A Couple of SSHRC Grants

April 4, 2011

SSHRC There are the four seasons – Winter, Spring, Summer, Fall – but there are also other annual phases that my academic physiology anticipates and experiences. I’m not talking about Oobleck, but rather things like the planning of the intense conference season in digital humanities (May-June), start of the academic year (September), preparation of my annual report (January), and result from the Standard Research Grants programme at the beginning of April.
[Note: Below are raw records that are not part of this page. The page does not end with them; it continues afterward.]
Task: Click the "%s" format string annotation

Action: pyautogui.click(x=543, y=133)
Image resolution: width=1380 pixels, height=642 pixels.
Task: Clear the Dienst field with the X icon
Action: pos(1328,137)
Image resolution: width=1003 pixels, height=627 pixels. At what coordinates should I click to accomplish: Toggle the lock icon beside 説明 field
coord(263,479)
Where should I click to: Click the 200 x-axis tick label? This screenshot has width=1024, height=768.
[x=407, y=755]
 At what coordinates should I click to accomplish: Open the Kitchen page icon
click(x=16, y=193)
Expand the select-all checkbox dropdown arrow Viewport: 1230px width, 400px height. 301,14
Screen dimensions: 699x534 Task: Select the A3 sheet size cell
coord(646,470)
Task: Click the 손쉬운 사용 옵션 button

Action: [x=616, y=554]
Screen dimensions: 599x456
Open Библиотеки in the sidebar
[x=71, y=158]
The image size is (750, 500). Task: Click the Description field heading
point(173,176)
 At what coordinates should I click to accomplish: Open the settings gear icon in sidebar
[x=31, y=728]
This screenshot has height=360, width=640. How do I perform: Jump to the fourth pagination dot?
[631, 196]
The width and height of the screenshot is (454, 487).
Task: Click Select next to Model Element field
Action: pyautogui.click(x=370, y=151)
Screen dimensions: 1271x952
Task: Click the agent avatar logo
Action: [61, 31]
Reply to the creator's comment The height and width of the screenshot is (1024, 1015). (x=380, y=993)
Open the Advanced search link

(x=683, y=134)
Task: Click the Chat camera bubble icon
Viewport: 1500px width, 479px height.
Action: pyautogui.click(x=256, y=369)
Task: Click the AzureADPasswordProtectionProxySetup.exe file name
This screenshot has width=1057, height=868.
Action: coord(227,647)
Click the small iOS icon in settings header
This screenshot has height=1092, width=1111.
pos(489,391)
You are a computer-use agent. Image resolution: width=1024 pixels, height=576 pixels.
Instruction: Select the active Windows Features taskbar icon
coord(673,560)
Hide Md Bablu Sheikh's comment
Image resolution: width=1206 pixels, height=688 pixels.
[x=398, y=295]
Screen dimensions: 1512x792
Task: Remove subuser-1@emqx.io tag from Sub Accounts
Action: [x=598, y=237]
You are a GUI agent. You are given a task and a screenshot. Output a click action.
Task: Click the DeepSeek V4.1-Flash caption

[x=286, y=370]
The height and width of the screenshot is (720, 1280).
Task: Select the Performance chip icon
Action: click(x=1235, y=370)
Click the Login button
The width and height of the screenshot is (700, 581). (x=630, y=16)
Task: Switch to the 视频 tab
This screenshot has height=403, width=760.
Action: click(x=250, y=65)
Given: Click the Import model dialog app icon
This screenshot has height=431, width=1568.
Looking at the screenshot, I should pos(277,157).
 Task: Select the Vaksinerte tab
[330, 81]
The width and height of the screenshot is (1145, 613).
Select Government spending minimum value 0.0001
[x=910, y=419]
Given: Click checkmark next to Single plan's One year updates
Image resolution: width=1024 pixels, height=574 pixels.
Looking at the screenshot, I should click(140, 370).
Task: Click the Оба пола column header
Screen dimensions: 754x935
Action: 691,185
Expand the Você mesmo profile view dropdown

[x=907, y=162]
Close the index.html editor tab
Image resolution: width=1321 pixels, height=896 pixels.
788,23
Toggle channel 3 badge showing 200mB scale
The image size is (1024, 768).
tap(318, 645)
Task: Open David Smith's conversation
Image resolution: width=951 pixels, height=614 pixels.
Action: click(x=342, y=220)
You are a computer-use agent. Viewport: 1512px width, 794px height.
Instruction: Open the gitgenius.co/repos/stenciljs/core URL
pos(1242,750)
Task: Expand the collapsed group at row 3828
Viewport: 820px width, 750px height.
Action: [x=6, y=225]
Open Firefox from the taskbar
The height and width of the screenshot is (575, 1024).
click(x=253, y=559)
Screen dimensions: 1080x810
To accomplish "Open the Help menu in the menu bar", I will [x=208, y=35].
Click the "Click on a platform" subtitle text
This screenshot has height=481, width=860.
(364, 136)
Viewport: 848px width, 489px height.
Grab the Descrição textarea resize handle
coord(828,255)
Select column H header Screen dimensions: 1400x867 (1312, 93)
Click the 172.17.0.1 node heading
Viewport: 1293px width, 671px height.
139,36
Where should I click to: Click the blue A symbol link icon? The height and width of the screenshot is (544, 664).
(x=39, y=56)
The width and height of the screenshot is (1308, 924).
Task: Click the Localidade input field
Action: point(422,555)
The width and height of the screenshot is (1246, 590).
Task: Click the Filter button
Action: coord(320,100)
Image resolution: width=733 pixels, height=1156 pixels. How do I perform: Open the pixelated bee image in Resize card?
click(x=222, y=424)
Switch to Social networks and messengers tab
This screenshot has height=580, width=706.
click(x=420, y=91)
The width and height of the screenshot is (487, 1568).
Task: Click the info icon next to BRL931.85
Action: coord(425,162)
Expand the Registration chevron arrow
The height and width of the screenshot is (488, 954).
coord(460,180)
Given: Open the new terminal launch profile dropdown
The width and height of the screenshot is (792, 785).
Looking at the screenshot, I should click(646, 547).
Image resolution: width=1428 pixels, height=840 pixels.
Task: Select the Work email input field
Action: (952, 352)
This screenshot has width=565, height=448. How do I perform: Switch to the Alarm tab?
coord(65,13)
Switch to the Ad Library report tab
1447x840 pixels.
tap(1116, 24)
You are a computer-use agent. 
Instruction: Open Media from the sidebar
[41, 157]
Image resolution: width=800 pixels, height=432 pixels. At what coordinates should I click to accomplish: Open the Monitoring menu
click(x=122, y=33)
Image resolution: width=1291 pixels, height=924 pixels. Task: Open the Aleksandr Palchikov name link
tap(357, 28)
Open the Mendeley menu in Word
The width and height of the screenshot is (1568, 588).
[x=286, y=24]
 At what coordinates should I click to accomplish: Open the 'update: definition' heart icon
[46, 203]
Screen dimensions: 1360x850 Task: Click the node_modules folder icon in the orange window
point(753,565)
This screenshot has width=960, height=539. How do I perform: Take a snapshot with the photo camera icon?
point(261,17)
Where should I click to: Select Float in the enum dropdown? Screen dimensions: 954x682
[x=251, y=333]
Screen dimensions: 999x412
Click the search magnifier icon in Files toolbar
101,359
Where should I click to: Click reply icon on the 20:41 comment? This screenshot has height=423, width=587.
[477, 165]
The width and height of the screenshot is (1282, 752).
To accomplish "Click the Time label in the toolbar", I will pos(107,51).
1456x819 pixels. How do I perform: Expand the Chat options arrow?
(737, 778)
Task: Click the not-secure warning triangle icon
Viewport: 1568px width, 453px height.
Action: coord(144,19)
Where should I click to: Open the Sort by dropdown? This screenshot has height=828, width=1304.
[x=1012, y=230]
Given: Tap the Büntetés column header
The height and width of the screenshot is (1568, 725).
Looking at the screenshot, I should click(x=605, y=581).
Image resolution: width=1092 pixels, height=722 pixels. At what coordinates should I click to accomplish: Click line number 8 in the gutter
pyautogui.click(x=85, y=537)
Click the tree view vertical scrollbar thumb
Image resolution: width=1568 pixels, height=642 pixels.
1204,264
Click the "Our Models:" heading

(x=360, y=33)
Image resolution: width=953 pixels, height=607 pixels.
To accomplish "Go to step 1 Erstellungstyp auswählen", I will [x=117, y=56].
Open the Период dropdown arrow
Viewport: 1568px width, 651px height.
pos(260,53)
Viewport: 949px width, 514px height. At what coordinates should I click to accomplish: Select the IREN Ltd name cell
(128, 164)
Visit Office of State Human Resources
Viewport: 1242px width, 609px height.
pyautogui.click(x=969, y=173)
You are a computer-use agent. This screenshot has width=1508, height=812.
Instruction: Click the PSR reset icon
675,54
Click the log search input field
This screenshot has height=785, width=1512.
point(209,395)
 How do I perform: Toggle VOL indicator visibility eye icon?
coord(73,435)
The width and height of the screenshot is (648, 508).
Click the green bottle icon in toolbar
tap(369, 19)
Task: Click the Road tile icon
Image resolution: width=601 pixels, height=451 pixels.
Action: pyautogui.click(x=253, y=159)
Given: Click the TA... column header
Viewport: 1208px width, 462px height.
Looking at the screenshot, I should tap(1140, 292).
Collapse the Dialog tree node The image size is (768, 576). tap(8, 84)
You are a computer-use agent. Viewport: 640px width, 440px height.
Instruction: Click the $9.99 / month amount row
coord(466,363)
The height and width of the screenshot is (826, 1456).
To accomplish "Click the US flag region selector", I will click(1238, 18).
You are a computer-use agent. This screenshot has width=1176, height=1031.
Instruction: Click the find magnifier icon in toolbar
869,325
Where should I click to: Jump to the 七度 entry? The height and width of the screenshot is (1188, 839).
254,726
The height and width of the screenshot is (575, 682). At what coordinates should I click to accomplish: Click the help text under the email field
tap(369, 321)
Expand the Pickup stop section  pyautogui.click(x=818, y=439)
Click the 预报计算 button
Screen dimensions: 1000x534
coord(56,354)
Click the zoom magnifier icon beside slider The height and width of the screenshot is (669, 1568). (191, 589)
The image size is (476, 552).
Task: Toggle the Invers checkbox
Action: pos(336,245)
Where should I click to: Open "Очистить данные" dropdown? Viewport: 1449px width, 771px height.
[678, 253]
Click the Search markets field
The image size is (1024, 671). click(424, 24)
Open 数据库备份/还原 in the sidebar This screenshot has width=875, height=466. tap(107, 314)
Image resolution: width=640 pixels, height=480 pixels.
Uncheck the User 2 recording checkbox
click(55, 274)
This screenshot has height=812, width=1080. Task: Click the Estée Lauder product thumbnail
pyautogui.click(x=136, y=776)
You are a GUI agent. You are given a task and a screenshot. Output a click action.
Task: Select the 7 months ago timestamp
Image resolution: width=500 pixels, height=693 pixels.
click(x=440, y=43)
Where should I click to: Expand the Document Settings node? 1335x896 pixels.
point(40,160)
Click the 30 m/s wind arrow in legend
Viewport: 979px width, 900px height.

Happily, this season brought two bits of good news about successful proposals:

  1. Simulated Environment for Theatre (SET): Visualizing the Convergences and Divergences of Text and Performance with Jennifer Roberts-Smith (Waterloo; PI), Teresa Dobson (UBC), Stan Ruecker (Alberta) and Sandra Gabriele (York). Building on an initial prototype called Watching the Script and a more recent prototype developed in the context of a SSHRC ITST grant, SET is a project to develop, theorize, and assess the usability of a fully functional digital tool for exploring text and performance in both digital and physical theatre environments. SET enables experimentation in moving from text to performance and back, acknowledging the transitions between two- and three-dimensionality (on screen and stage) and negotiating the relationships between static and temporal media in the process. To our knowledge, SET is the only existing tool that permits users to input and edit scripts, upload 3-D models of theatres and stage sets, move character avatars in 3-D space, annotate all elements, and, crucially, to link text and annotations to stage action in real time.
  2. Analyse du récit à l’ère d’Internet. Textes, outils et chercheurs en réseau avec Madeleine Jeay (McMaster; PI), Francis Gingras (U de Montréal), Hélène Cazes (Victoria), Daniel Maher (Calgary) et Ugo Dionne (U de Montréal). Ce projet se situe dans le contexte d’une approche des textes littéraires qui insiste sur l’importance de recadrer l’œuvre dans un ensemble globalisant de relations, tant en diachronie qu’en synchronie, notamment par le dialogue qu’entretient le discours littéraire avec ceux de l’art et de la culture. Cela conduit à travailler sur des corpus textuels et donc à s’intéresser aux récurrences, à la topicité, aux processus de transformation. Il se situe par ailleurs dans le prolongement d’une réflexion sur la possibilité d’exploiter les textes électroniques et les bases de données pour répondre à des questions d’ordre littéraire. Jusqu’à présent, la nature algorithmique des outils informatiques a surtout conduit à des résultats présentés sous forme d’index, concordances, tableaux de fréquence, etc. Alors qu’on peut observer des réussites certaines en linguistique et en stylistique, le critique littéraire se trouve face à une masse d’informations pour lesquelles il ne possède pas encore les stratégies de traitement adéquates. L’objectif principal du projet est d’offrir aux spécialistes de l’analyse du récit un ensemble d’outils conceptuels et technologiques pour l’exploitation des bases de données et des sources en ligne qui sont à leur disposition. L’approche est fondée sur l’observation des phénomènes de récurrence de motifs et de configurations narratives propres à la narrativité d’Ancien Régime. Il est dans la continuité d’un projet qui a conduit à la réalisation du système d’interrogation PBLit qui permet d’interroger trois bases de données sélectionnées pour des raisons historiques et circonstancielles autant que théoriques : Hyperlistes, Satorbase et le Thesaurus des motifs merveilleux dans le récit médiéval. Dans l’optique d’une histoire du fait littéraire, le projet, par une meilleure appréhension des formes de réemplois et de récurrences topiques, devrait permettre de mieux évaluer ce qu’on peut considérer comme la mutation épistémologique du XIXe siècle qui fonde la créativité sur des critères d’originalité et d’expression personnelle.